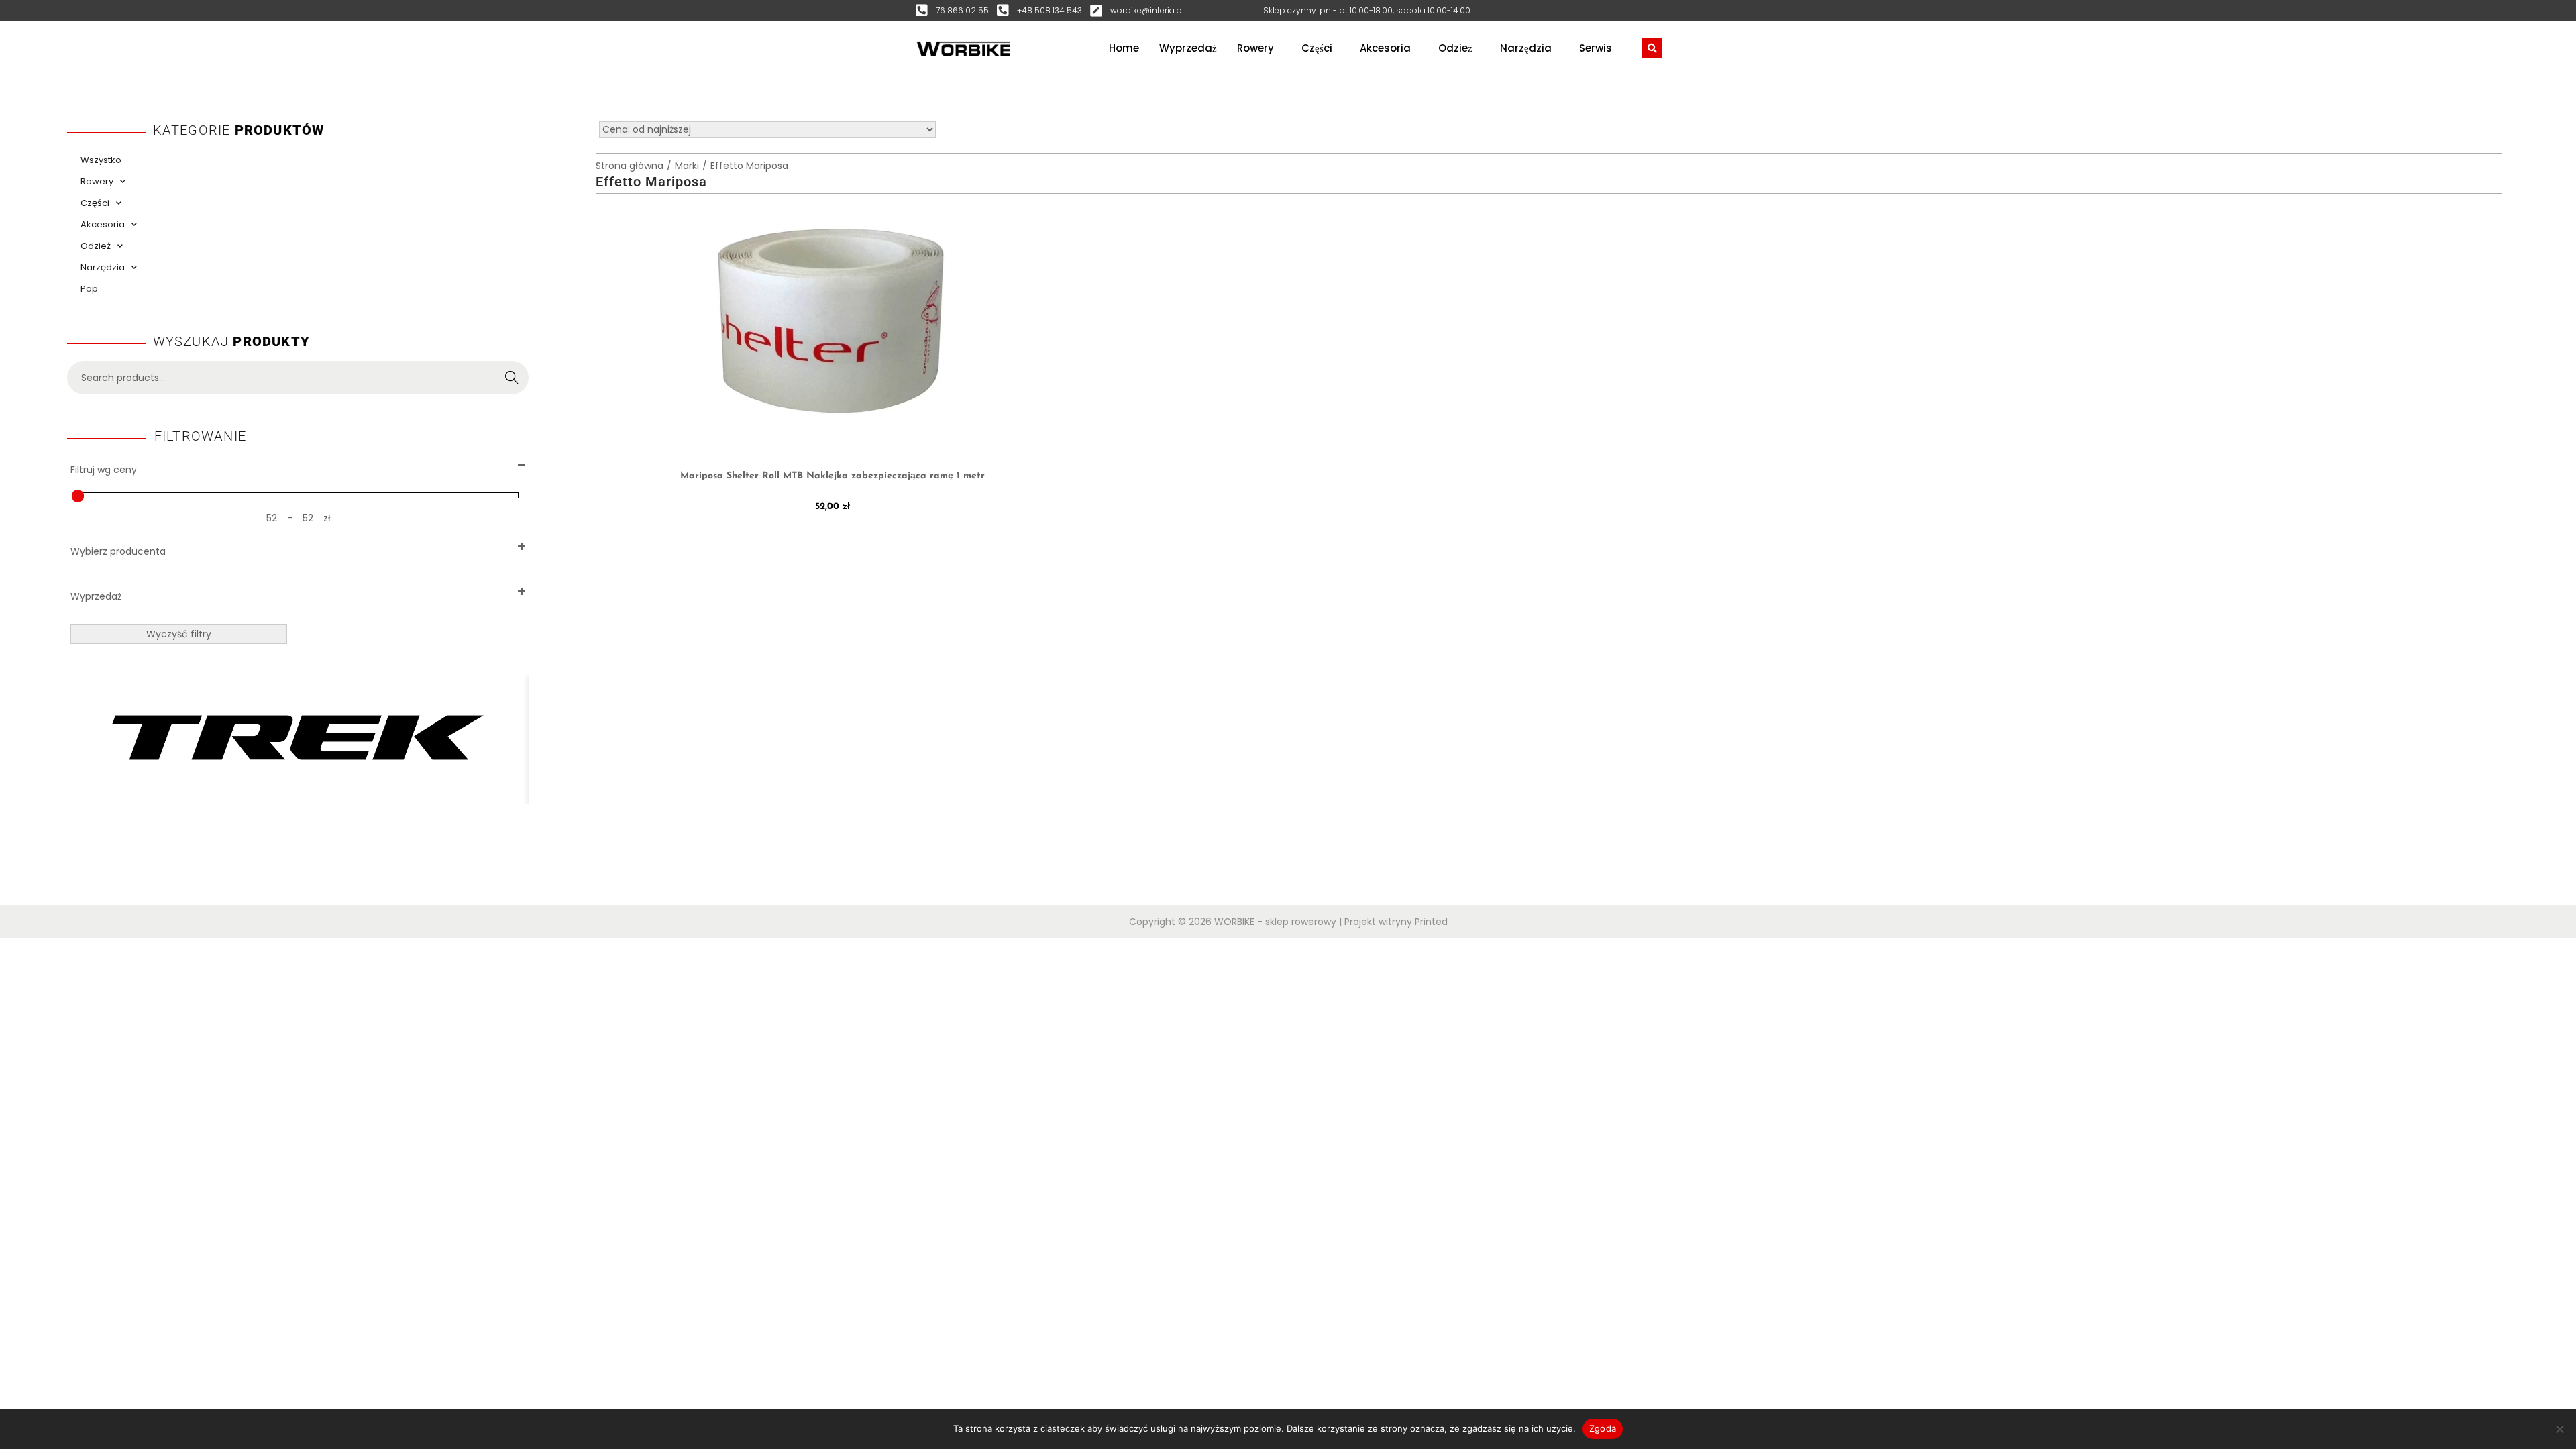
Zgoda (1602, 1428)
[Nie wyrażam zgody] (2559, 1429)
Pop (89, 288)
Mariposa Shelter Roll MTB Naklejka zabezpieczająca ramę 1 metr (832, 476)
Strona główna (629, 165)
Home (1124, 48)
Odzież (1455, 48)
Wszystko (100, 160)
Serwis (1595, 48)
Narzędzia (1526, 48)
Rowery (1255, 48)
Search (512, 377)
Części (1316, 48)
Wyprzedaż (1188, 48)
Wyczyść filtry (178, 634)
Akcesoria (1385, 48)
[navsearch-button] (1652, 48)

*Work order*. In the answer, set down only the lines from the opening line of the listing through the line that holds "Rowery (1255, 48)", exactly as they appear, minus the pictures.

*Answer to the problem*.
Zgoda (1602, 1428)
[Nie wyrażam zgody] (2559, 1429)
Pop (89, 288)
Mariposa Shelter Roll MTB Naklejka zabezpieczająca ramę 1 metr (832, 476)
Strona główna (629, 165)
Home (1124, 48)
Odzież (1455, 48)
Wszystko (100, 160)
Serwis (1595, 48)
Narzędzia (1526, 48)
Rowery (1255, 48)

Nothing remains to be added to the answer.